Clinical trials utilizing exclusively epigenetic therapy in colorectal cancer have not shown responses to epigenetic therapy alone thus far. For example, in the largest such trial, a combination of DNMT inhibitor with HDAC inhibitor was attempted in a phase II study of azacitidine with entinostat in metastatic colorectal cancer patients who had already failed two or more chemotherapy regimens [ClinicalTrials.gov identifier: NCT01105377]. No objective response by response evaluation criteria in solid tumors (RECIST) or improvement in progression-free survival was appreciated in these heavily pretreated patients. RECIST is a set of guidelines used to objectively determine whether there has been a response to cancer therapy based on tumor burden from imaging results. However, building on the chemosensitization data outlined above, multiple clinical trials were developed and are underway in solid tumors and GI cancers which incorporate epigenetic therapy with established cytotoxic chemotherapeutics.
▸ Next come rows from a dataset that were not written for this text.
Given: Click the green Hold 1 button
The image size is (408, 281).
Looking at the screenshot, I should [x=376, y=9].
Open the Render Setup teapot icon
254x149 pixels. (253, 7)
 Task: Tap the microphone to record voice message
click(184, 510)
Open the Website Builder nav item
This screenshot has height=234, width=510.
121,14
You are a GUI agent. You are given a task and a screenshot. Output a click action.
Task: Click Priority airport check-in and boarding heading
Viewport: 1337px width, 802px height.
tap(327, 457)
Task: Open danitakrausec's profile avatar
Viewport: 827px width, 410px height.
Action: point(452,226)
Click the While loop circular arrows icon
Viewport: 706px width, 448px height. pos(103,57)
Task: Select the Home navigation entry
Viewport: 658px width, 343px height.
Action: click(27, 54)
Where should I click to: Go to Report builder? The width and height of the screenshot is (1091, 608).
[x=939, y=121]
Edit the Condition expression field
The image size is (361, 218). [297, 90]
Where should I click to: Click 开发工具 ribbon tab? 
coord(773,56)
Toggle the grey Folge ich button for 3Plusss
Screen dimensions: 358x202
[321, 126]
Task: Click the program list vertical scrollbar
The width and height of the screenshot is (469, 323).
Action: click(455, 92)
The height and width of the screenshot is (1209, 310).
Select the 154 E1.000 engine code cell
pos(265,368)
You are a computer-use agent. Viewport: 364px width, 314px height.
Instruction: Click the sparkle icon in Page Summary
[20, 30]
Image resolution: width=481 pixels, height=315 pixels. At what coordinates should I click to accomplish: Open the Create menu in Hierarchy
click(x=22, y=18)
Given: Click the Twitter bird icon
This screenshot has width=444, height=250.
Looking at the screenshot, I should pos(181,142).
In a completed phase II trial of vorinostat with 5-FU and leucovorin in metastatic colorectal cancer that failed other treatments, half of the patients experienced stable disease or objective response with progression-free survival of 2.4–2.9 months and overall survival of 6.5–6.7 months [ClinicalTrials.gov identifier: NCT00942266]. A phase I/II trial is also underway which is applying the results from data in our laboratory showing chemosensitization to irinotecan in colorectal cancer [Vatapalli et al. 2014]. This study has combined the novel DNMT inhibitor SGI-110 with irinotecan in metastatic colorectal cancer and will compare outcomes against treatment with the multikinase inhibitor regorafenib [ClinicalTrials.gov identifier: NCT01896856] (Table 2).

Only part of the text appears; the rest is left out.